UNITED STATES

SECURITIES AND EXCHANGE COMMISSION

Washington, D.C. 20549

 

 

FORM 8-K

 

 

CURRENT REPORT

Pursuant to Section 13 or 15(d)

of the Securities Exchange Act of 1934

Date of Report (Date of earliest event reported): February 23, 2016

 

 

HEIDRICK & STRUGGLES INTERNATIONAL, INC.

(Exact name of registrant as specified in its charter)

 

 

 

Delaware   0-25837   36-2681268

(State or other jurisdiction

of Incorporation)

 

(Commission

File Number)

 

(IRS Employer

Identification No.)

 

233 South Wacker Drive, Suite 4900, Chicago, IL   60606-6303
(Address of principal executive offices)   (Zip Code)

(312) 496-1200

(Registrant’s telephone number, including area code)

N/A

(Former name or former address, if changed since last report)

 

 

Check the appropriate box below if the Form 8-K filing is intended to simultaneously satisfy the filing obligation of the registrant under any of the following provisions (see General Instruction A.2. below):

 

¨ Written communications pursuant to Rule 425 under the Securities Act (17 CFR 230.425)

 

¨ Soliciting material pursuant to Rule 14a-12 under the Exchange Act (17 CFR 240.14a-12)

 

¨ Pre-commencement communications pursuant to Rule 14d-2(b) under the Exchange Act (17 CFR 240.14d-2(b))

 

¨ Pre-commencement communications pursuant to Rule 13e-4(c) under the Exchange Act (17 CFR 240.13e-4 (c))

 

 

 


Item 2.01. Completion of Acquisition or Disposition of Assets

On February 29, 2016, Heidrick & Struggles International, Inc. (the “Company”) completed its previously announced acquisition of Decision Strategies International, Inc., a Pennsylvania corporation (“DSI”) pursuant to the terms of an asset purchase agreement dated February 9, 2016 (the “Purchase Agreement”) between the Company and two of its wholly owned subsidiaries and DSI and its wholly owned subsidiary, Decision Strategies International (UK) Limited, a private company limited by shares in the United Kingdom (“DSI Limited, ” and together with DSI, each a “Seller,” and collectively, “Sellers”).

Under the terms of the Purchase Agreement, the Company paid the Sellers $9.2 million at closing, subject to certain adjustments, plus additional future cash consideration based on fee revenue generated from the business during 2017 and 2018. The Company currently estimates it will be required to pay the Sellers approximately $2.8 million of additional cash consideration, but the actual amount of such additional cash consideration will depend on numerous factors that cannot be determined at this time, including the actual fee revenue generated from the business in 2017 and 2018. The Purchase Agreement also contains representations, warranties, covenants and termination rights of the parties customary for a transaction of this type. The transaction was financed with cash.

The foregoing summary of the Purchase Agreement and the transactions contemplated thereby does not purport to be complete and is subject to, and qualified in its entirety by, the full text of the Purchase Agreement, a copy of which is attached as Exhibit 2.1 to the Company’s current report on Form 8-K dated February 11, 2016.

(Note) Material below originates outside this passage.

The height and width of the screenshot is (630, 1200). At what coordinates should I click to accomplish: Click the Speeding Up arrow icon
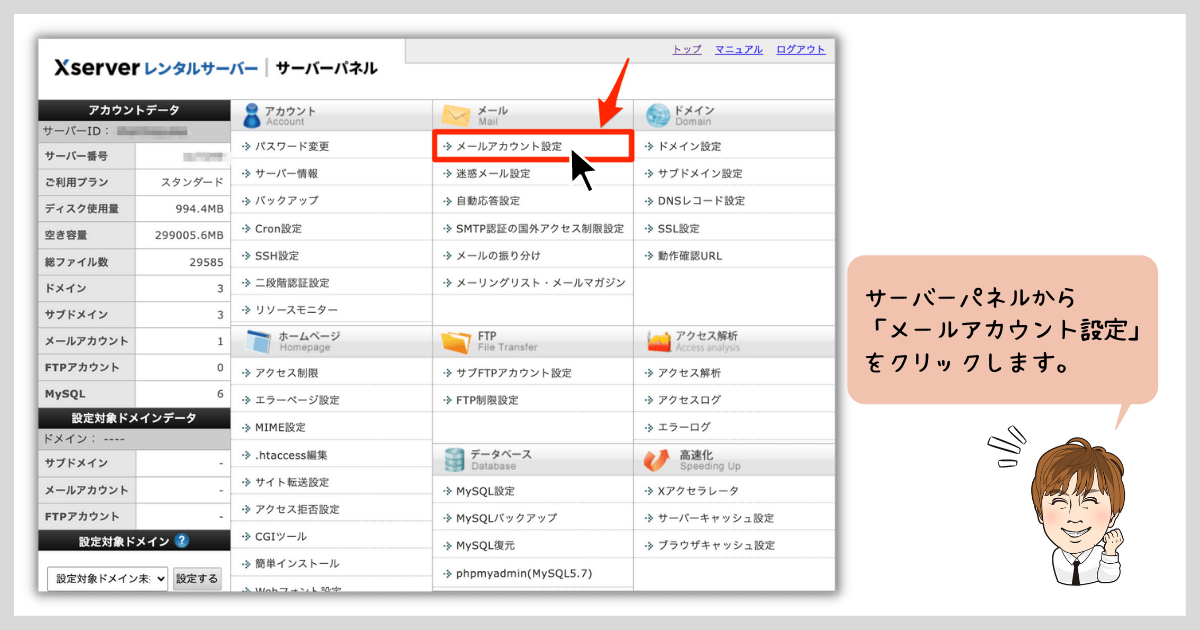click(658, 459)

Item 5.02. Departure of Directors or Certain Officers; Election of Directors; Appointment of Certain Officers; Compensatory Arrangements of Certain Officers.

(d). The Company’s Board of Directors (the “Board”) has appointed Clare M. Chapman as an independent member of the Company’s Board, effective February 23, 2016. Ms. Chapman will stand for election at the Company’s 2016 annual meeting. Ms. Chapman will also serve on (i) the Human Resources and Compensation Committee and (ii) the Nominating and Governance Committee of the Board. Ms. Chapman will receive compensation and benefits from the Company for service on the Board on the same terms as other non-employee directors, as described in the Company’s Proxy Statement filed with the Securities and Exchange Commission on April 22, 2015. There is no arrangement or understanding between Ms. Chapman and any other persons pursuant to which she was appointed as a director of the Company.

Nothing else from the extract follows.